• RECORDS TO PROCESS:
+++

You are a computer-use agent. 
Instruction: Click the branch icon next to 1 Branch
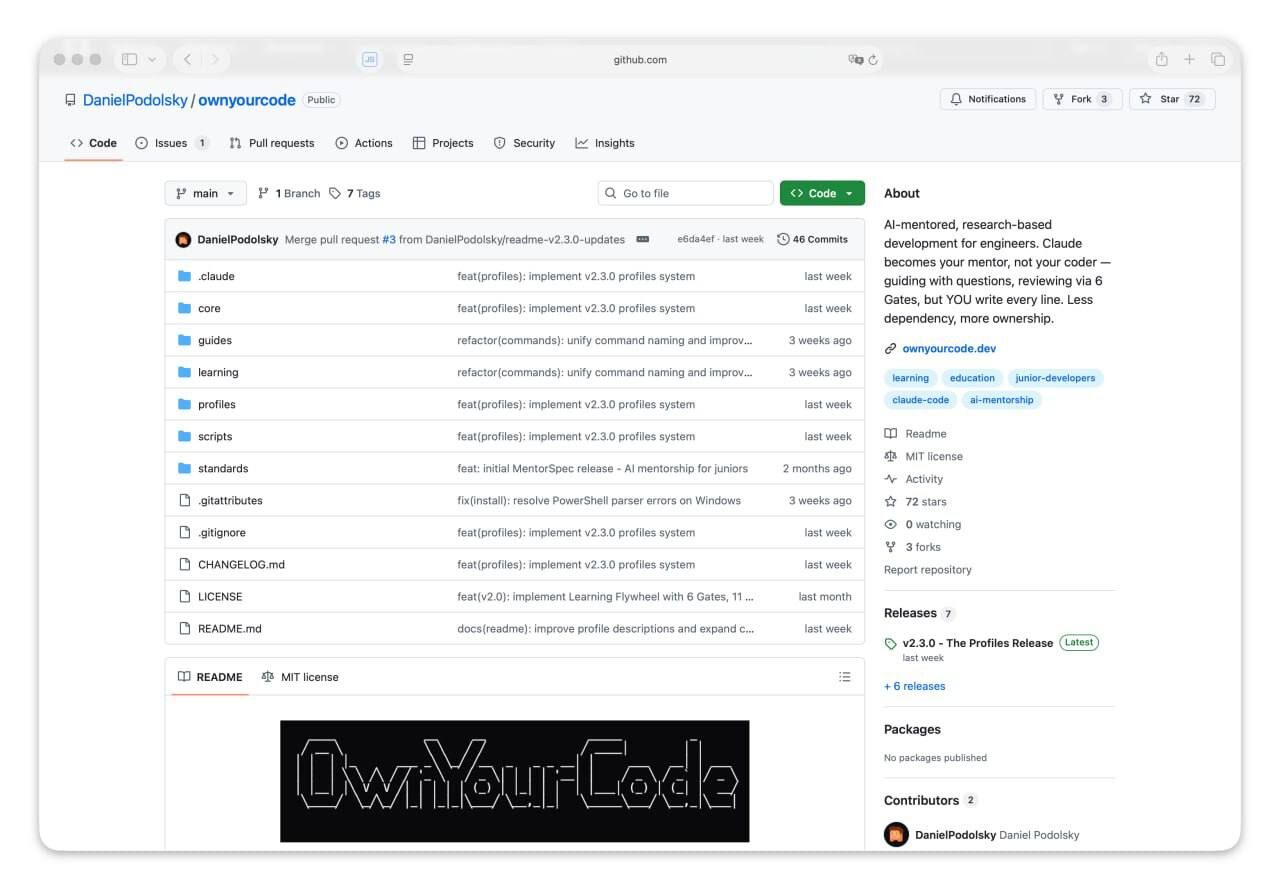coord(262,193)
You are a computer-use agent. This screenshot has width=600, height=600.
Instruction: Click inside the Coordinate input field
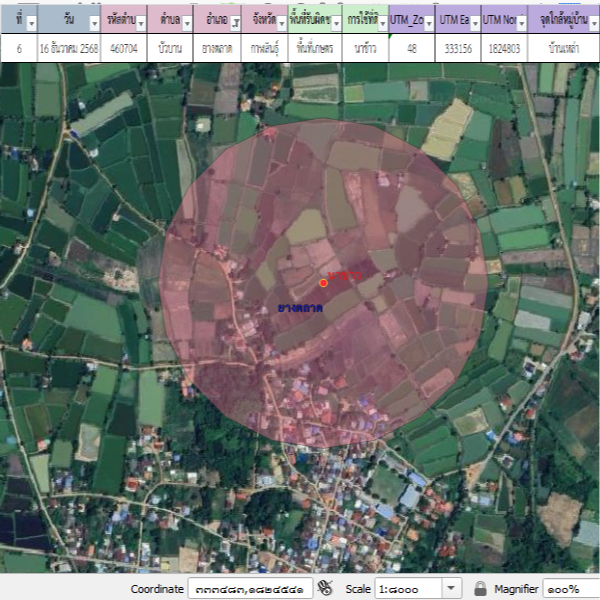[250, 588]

+++

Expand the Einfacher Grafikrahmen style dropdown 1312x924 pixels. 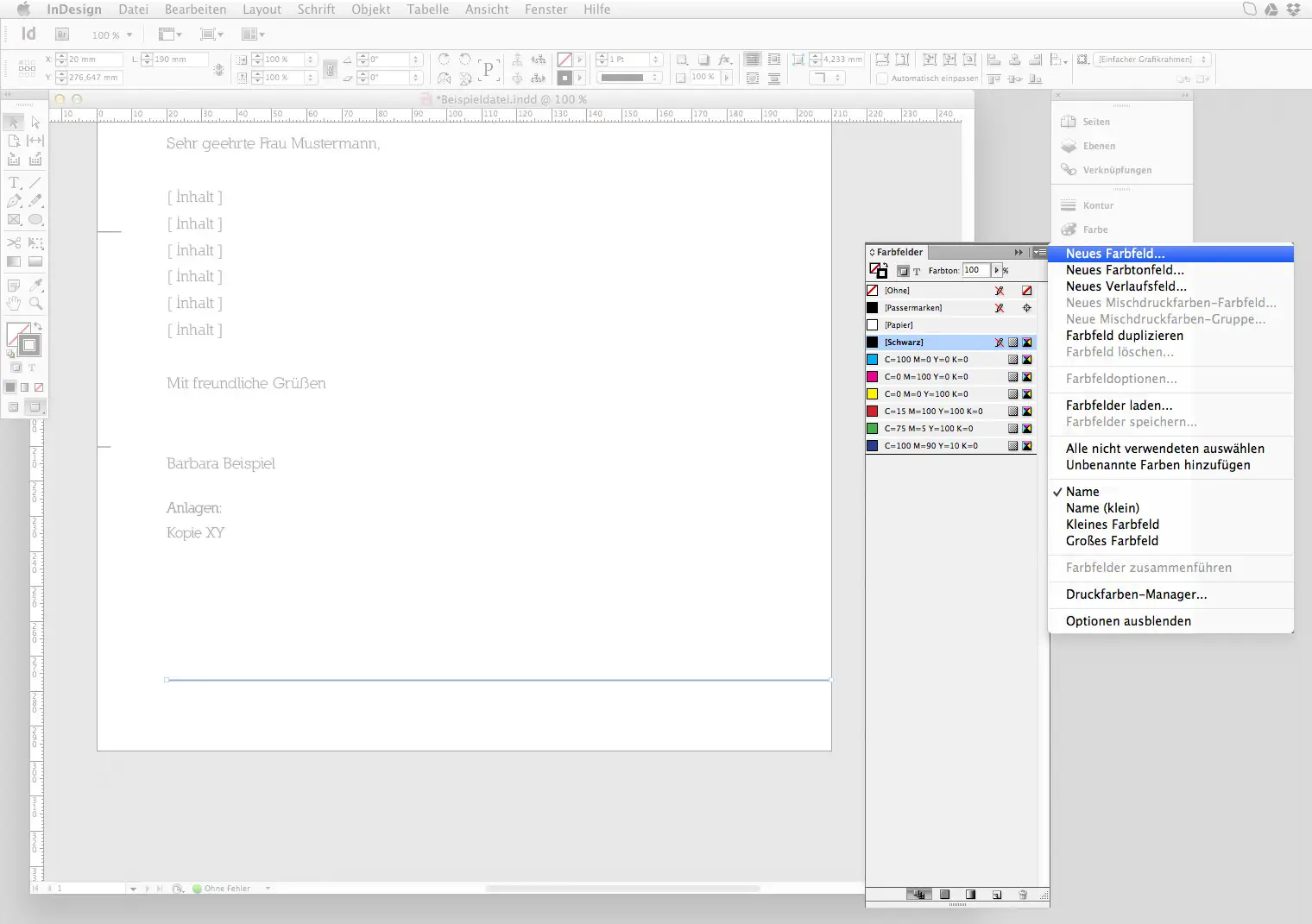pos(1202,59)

+++

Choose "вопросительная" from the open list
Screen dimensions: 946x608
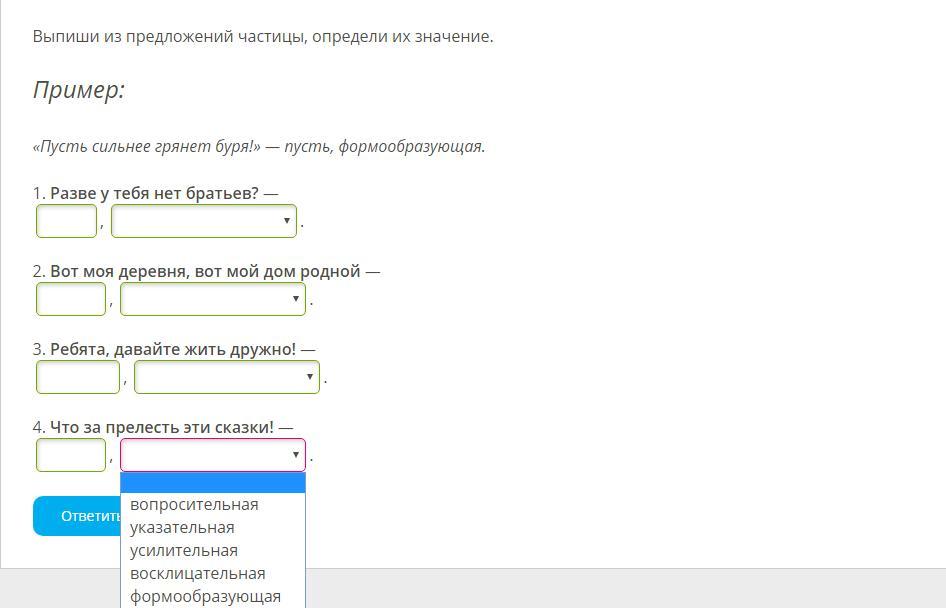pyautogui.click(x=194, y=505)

+++

• PROBLEM: Go through the data above and copy each line in which "agent" appears.

• ANSWER TO THE EXERCISE:
You are a computer-use agent. 
You are a computer-use agent. This screenshot has width=600, height=600.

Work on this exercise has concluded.